--- EXERCISE ---
Rewrite the items starting at the line that contains "Task: Click the Detach toolbar icon" and ending at the line that contains "The width and height of the screenshot is (791, 552).", with each "icon" replaced by "button" and everything else left as it stands.

----

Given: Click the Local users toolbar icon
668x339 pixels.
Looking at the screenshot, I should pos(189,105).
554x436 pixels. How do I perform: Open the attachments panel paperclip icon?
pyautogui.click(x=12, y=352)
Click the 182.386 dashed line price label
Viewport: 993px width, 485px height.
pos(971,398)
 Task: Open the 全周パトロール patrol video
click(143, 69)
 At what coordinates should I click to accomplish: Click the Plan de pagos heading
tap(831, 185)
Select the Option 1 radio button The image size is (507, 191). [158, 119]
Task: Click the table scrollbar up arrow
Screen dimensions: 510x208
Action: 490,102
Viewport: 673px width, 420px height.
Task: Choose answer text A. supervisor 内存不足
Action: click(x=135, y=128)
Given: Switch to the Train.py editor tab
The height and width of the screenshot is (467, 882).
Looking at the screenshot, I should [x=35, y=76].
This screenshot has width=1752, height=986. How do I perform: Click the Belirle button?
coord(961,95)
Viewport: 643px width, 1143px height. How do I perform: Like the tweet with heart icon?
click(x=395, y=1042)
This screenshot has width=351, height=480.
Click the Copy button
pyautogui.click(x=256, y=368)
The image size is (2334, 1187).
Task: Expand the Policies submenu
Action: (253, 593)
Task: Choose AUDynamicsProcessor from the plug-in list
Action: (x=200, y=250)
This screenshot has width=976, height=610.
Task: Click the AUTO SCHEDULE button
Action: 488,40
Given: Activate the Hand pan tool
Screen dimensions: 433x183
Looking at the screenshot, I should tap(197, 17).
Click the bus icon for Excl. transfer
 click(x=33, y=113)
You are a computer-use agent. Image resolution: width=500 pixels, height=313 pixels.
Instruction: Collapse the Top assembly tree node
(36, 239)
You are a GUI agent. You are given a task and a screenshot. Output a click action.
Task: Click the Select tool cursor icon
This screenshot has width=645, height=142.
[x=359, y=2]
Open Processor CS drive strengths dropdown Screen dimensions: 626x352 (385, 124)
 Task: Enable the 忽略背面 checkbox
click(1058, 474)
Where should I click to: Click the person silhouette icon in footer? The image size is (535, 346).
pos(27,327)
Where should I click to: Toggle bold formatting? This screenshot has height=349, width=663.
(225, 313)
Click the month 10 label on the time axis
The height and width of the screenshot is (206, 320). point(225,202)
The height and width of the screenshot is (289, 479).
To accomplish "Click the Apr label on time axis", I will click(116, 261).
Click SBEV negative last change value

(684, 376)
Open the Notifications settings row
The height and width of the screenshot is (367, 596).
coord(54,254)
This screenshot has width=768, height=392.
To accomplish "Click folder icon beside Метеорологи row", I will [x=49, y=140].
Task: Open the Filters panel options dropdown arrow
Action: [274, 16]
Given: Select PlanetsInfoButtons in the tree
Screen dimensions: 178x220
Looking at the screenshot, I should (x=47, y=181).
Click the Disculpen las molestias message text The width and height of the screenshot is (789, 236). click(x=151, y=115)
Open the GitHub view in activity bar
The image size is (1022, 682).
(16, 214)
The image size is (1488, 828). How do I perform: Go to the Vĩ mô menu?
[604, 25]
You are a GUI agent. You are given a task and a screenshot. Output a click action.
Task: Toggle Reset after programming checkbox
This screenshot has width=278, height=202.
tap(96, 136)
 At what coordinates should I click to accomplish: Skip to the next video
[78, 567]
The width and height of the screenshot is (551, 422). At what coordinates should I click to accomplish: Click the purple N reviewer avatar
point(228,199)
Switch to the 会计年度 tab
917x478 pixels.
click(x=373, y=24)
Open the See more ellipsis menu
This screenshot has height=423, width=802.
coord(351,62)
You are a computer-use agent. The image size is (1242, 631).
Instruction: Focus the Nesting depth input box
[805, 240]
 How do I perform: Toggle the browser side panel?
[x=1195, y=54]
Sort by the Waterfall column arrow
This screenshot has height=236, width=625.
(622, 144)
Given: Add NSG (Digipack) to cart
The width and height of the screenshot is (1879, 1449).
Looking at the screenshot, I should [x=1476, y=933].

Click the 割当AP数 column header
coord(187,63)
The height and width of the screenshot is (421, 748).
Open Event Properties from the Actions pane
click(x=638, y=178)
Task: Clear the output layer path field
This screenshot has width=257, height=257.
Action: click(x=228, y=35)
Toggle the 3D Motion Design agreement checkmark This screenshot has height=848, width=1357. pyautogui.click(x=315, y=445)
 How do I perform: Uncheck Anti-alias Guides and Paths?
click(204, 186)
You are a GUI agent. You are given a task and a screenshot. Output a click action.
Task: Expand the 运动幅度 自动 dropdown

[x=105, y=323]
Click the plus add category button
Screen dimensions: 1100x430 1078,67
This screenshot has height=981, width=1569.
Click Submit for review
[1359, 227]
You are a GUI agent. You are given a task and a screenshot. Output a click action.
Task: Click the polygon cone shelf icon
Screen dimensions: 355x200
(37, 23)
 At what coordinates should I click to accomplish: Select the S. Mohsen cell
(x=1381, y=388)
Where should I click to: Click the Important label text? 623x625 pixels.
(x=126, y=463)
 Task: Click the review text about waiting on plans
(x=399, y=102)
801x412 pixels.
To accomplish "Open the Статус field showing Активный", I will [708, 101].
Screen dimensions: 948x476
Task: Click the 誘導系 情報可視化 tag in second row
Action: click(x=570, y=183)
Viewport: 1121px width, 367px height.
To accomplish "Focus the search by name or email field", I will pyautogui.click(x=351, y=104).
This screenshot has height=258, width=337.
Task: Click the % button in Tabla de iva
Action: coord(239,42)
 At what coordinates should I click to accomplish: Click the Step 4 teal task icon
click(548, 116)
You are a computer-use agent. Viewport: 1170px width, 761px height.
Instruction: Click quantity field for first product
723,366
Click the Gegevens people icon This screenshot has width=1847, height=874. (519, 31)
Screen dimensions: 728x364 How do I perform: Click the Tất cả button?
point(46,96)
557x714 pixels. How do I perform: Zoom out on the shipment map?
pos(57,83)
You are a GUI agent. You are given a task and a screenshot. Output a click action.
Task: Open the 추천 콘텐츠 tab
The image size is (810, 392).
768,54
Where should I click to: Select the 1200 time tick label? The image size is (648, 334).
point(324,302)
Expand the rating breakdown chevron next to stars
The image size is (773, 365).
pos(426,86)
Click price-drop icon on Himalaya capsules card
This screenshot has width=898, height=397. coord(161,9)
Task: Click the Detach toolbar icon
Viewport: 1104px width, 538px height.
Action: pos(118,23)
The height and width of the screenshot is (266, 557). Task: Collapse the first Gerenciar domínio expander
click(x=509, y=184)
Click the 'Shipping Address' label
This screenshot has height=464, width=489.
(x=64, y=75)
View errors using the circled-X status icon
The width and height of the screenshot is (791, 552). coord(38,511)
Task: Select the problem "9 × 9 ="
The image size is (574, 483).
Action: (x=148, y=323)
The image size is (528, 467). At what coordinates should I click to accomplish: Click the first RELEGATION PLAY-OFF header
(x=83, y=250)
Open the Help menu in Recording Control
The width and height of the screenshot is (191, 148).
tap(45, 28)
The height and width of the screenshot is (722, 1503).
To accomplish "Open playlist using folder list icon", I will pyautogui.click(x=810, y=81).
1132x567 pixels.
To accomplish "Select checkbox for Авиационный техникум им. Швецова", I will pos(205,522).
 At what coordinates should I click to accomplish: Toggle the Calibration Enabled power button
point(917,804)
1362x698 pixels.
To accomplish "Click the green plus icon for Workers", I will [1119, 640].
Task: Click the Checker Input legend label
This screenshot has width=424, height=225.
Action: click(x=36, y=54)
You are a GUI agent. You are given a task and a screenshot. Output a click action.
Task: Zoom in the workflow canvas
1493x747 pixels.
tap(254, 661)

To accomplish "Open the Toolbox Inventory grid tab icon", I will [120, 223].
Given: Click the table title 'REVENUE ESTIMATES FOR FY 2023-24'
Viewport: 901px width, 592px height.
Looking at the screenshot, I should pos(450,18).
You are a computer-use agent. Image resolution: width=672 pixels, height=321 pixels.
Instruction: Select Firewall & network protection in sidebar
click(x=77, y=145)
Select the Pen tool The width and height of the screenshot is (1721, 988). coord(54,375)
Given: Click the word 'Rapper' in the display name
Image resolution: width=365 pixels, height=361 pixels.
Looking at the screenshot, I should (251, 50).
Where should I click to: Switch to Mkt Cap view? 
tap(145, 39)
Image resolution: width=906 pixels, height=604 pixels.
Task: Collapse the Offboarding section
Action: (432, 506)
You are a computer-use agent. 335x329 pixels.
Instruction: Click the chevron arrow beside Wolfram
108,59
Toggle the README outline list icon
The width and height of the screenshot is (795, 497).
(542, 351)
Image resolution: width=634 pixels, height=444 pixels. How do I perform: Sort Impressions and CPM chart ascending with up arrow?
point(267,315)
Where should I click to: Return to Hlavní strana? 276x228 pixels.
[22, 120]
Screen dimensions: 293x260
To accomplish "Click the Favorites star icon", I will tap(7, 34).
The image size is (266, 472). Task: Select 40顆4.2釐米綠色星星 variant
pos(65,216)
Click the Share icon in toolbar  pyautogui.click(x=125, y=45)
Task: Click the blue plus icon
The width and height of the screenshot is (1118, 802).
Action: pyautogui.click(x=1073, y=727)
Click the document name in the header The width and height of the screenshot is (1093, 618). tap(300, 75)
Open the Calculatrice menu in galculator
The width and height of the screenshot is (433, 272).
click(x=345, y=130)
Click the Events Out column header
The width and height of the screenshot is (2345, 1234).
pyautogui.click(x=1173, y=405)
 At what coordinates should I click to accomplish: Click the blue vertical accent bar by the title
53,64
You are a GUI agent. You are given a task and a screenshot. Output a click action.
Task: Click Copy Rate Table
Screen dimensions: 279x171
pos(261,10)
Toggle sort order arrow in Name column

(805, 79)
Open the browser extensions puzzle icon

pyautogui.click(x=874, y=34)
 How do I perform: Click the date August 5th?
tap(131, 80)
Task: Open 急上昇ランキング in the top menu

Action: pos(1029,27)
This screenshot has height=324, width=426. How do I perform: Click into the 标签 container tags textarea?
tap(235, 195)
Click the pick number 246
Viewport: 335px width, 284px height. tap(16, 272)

----

--- EXERCISE OUTPUT ---
Task: Click the Detach toolbar button
Viewport: 1104px width, 538px height.
Action: pos(118,23)
The height and width of the screenshot is (266, 557). Task: Collapse the first Gerenciar domínio expander
click(x=509, y=184)
Click the 'Shipping Address' label
This screenshot has height=464, width=489.
(x=64, y=75)
View errors using the circled-X status button
The width and height of the screenshot is (791, 552). coord(38,511)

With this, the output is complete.